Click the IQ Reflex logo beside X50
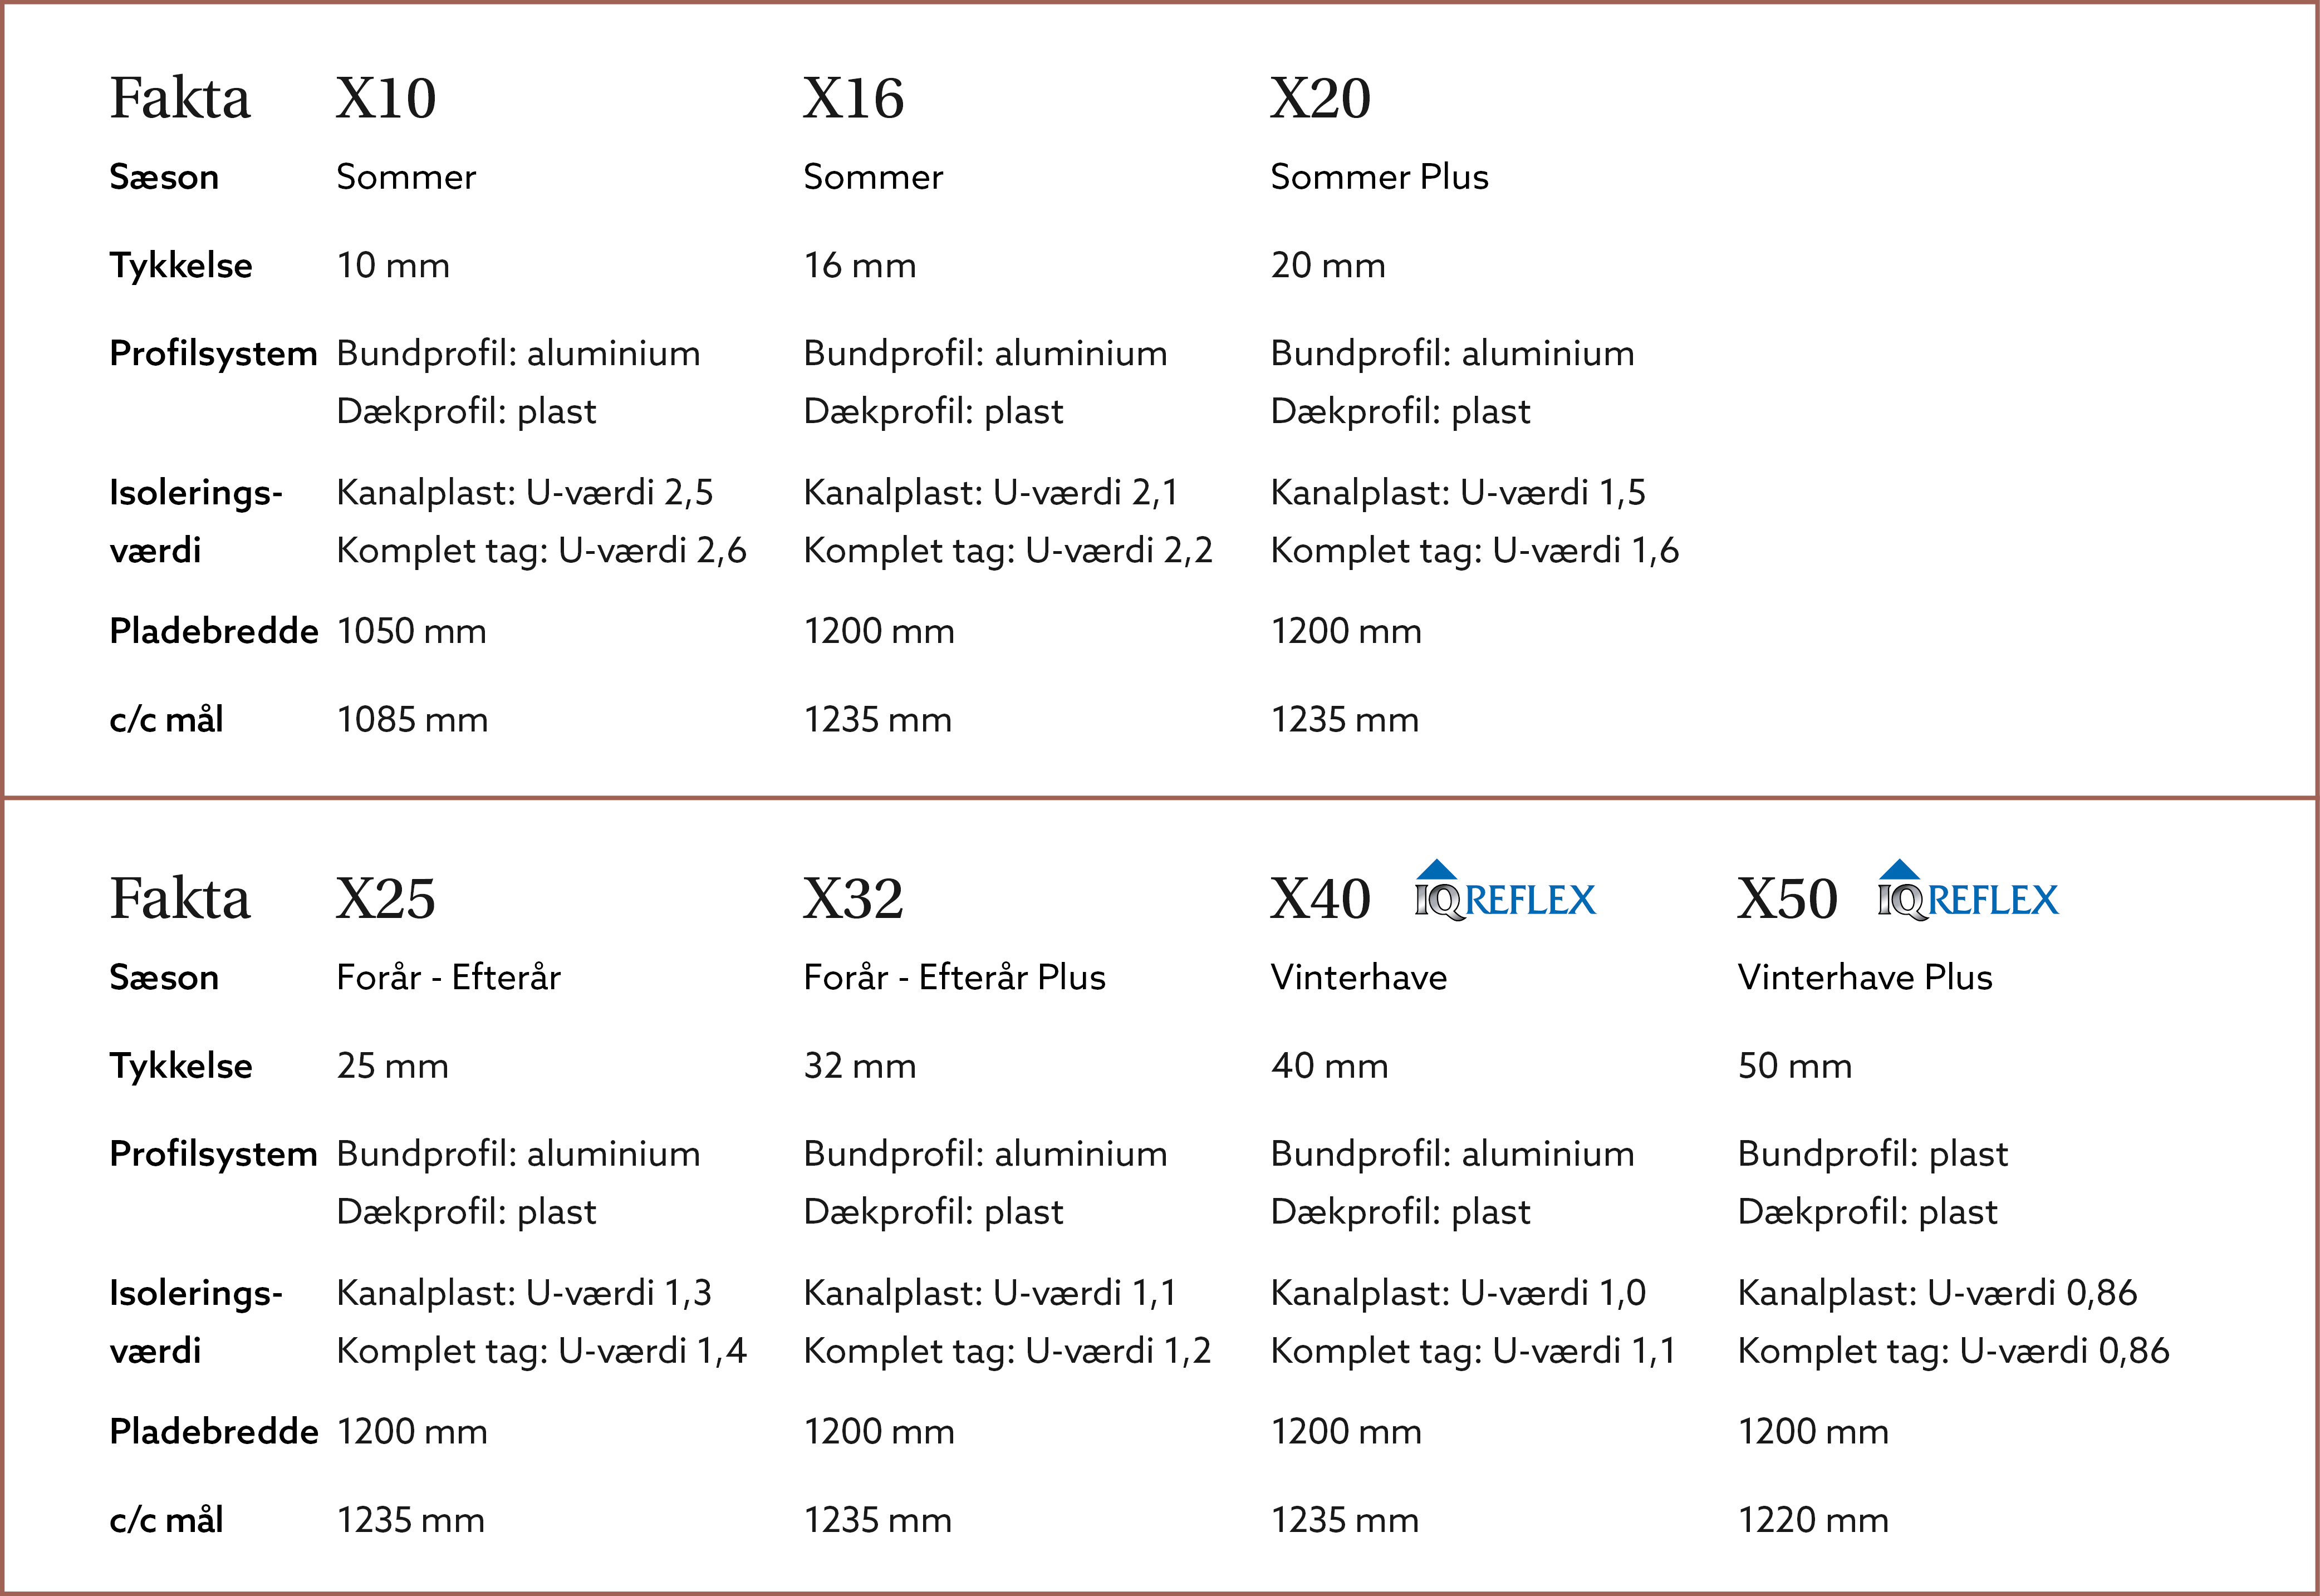This screenshot has height=1596, width=2320. (x=1968, y=890)
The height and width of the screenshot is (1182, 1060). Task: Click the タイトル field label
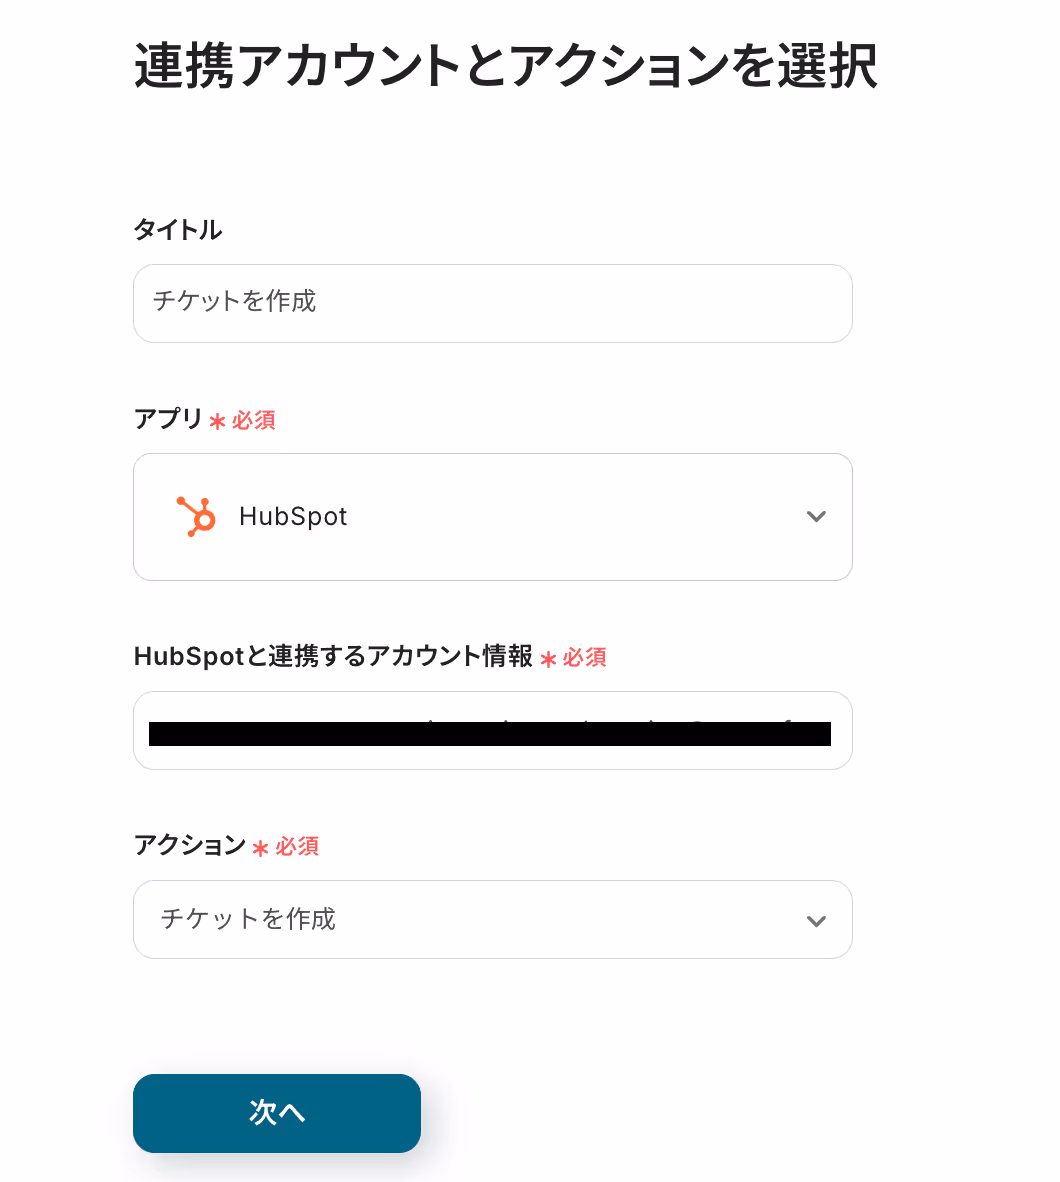(178, 229)
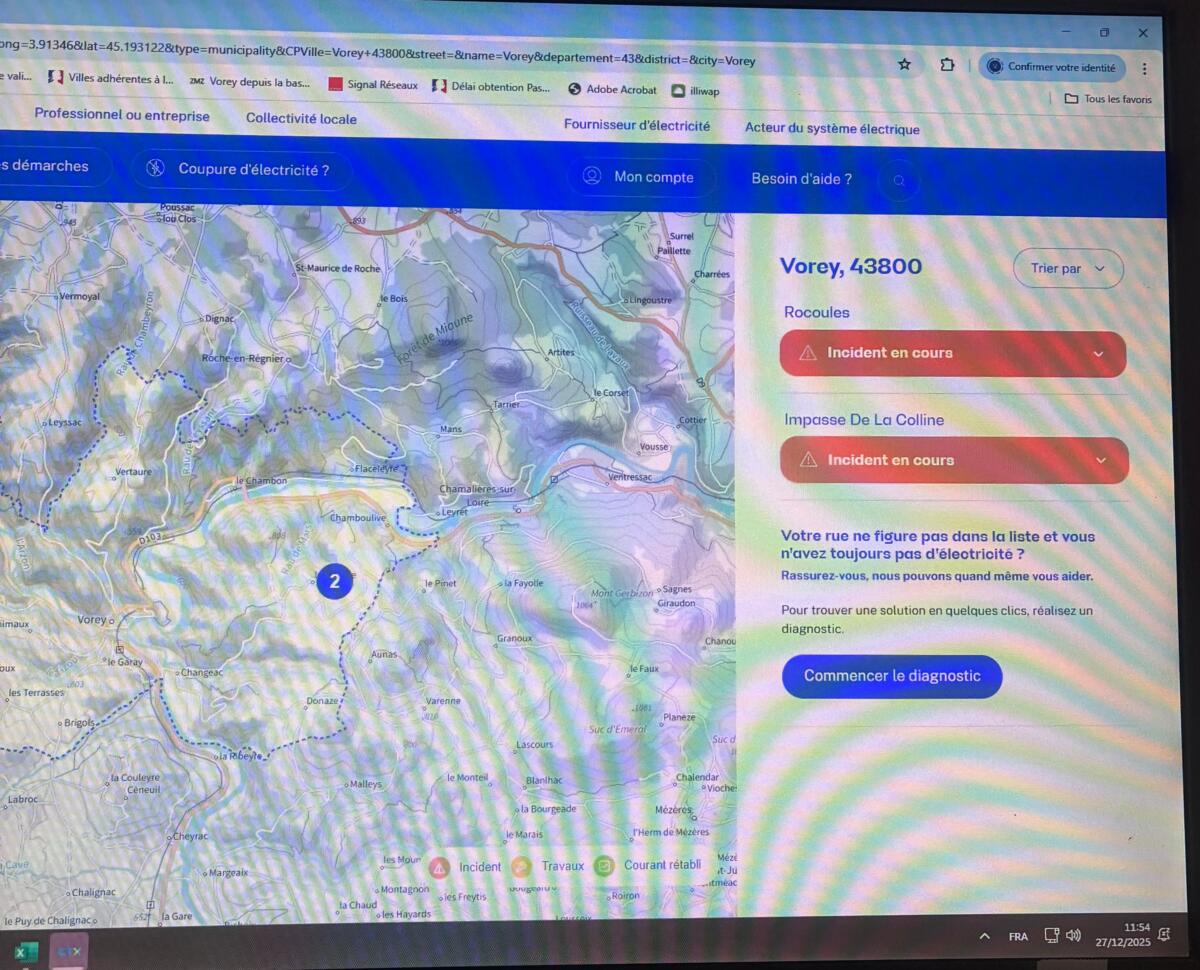Open the Trier par dropdown
The width and height of the screenshot is (1200, 970).
pyautogui.click(x=1068, y=268)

###

- What the task requires:
Rewrite the material with "logo" swapped for "icon" and nothing else changed, and omit the pictures.

- Full response:
Click the IQ Reflex icon beside X50
This screenshot has height=1596, width=2320. (x=1968, y=890)
The height and width of the screenshot is (1182, 1060). Task: Click the タイトル field label
(178, 229)
Open the Trier par dropdown
The width and height of the screenshot is (1200, 970).
pyautogui.click(x=1068, y=268)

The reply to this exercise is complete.